3. Failing makes you worry that people will lose interest in you.
4. Failing makes you worry about how smart or capable you are.
5. Failing makes you worry about disappointing people whose opinion you value.
6. You tend to tell people beforehand that you don’t expect to succeed in order to lower their expectations.
7. Once you fail at something you have trouble imagining what you could have done differently to succeed.
8. You often get last minute headaches, stomachaches, or other physical symptoms that prevent you from completing your preparation.
9. You often get distracted by tasks that prevent you from completing your preparation that in hindsight were not as urgent as they seemed at the time.
10. You tend to procrastinate and ‘run out of time’ to complete you preparation adequately
Sadly- just about all of those describe me. Which brings me back to my original paragraph before starting in on this little tangent. I'm great at putting together plans and systems. Often I will spend so much time working on the plan I never get to the goal itself. SO what can I do about it? How can I fix this behavior. Obviously I have accomplished things in my life- and I hope to be able to accomplish a lot more. So I looked up some ways to move past these mental barricades- 'cause honestly- I've been letting fear get the better of me in recent years.

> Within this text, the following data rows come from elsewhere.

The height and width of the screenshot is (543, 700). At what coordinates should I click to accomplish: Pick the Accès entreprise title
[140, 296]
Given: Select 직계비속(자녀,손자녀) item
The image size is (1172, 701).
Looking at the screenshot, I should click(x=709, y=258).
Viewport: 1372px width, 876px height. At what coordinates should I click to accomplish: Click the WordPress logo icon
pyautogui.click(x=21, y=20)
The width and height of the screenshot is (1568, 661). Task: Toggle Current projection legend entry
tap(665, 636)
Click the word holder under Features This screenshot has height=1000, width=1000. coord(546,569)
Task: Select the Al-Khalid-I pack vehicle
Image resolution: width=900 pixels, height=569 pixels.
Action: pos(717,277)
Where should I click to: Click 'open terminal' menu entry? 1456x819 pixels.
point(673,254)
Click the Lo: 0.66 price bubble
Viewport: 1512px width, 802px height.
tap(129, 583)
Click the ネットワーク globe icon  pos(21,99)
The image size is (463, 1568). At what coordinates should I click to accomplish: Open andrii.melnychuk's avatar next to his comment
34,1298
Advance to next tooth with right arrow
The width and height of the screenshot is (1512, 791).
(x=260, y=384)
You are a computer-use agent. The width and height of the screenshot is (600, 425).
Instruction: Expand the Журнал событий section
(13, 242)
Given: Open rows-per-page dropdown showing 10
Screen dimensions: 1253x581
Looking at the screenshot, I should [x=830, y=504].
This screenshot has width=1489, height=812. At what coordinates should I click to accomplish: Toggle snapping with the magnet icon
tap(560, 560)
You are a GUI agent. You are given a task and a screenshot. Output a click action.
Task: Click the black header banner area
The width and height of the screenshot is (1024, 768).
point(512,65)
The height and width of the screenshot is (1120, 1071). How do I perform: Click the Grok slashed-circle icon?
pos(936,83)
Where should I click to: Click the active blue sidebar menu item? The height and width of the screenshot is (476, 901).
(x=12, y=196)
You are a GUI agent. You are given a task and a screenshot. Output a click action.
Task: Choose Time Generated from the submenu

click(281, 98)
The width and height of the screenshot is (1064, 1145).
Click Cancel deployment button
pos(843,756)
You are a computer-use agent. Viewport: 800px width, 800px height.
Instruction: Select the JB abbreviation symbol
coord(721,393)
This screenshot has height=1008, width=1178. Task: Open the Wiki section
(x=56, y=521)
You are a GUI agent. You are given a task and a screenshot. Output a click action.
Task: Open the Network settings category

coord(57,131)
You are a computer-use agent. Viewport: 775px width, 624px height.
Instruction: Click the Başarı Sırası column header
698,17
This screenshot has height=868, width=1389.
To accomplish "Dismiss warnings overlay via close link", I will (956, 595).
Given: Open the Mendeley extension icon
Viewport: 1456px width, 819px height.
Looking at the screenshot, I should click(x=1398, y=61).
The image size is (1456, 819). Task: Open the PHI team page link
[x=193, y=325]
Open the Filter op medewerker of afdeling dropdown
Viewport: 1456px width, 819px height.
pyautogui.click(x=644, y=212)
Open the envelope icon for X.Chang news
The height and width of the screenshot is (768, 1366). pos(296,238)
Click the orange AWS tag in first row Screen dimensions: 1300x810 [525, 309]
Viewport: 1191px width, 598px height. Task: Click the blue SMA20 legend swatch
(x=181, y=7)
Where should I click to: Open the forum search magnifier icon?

Stealing from the article again- I love the two things that Dr Winch shares on how to deal with fear.
1- Own the fear.
he goes on to explain doing this can help you not sabotage yourself inwardly (read the whole thing he says a lot more than just that)
2- Focus on aspects in your control
clearly- there are many things that you cannot control (usually other people) but you can control how you react and prepare for situations.
the next few are from me- things that I have done and do to get myself to try things. (They also tend to fall into the two categories that Dr Winch suggested)
3- Never say 'I cannot'
I've learned the moment I say this I've given up control and no longer am willing to try. If I keep thinking along the lines of 'I can' or 'I will' I tend to work at something. (Also- it drives me crazy when people just sit down and say they cannot do something... of course they cannot you're just sitting there!)
4- know that failure is a way of learning
OR- Be Friends With Failure <- this little graphic novel is amazing to me. It sums up exactly how everyone feels at one point or another in their career. (well almost everyone- I do have some friends that ooze confidence and seem to think the world owes them everything. I think they either don't feel fear or have mastered the art of controlling it)
5- Just Do It!
Nike kinda had a point.
6- Make goals.
I've stated a few times that I like making goals- it's the achieving them that is hard. I've read the best thing to do is set your goals, then break them down into smaller goals and achieve them one at a time. This is something I'll probably research farther, maybe another blog post later on?
7- Be nice to yourself
Honestly- most people don't judge you anyway- but I know a lot of people (including myself) feel that way often. However- you can control how you judge you. And you have to live with you. So be nice to yourself. If you fail- and you will- find things to learn but more importantly don't tear yourself down. 'Hey self; yea that sketch isn't the best- but it isn't your last- lets keep going!' Or whatever self talk is most effective for you.
8- Practice and prepare (most applicable to performances)
9- Follow through with plans
even if you have to drag yourself kicking and screaming
10- Don't Give Up
that is the only time you can actually fail.
So most of these are restating themselves- that is ok- humans learn through repetition. I have to repeat things to myself all the time.
I don't have a great conclusion to my ramblings (largely because I didn't get to writing this until pretty late and my mind is now having a hard time focusing) So I'm off to bed.
The gist is this- work for your dreams, make plans- but don't spend to much time making them, and then follow through and be the best you!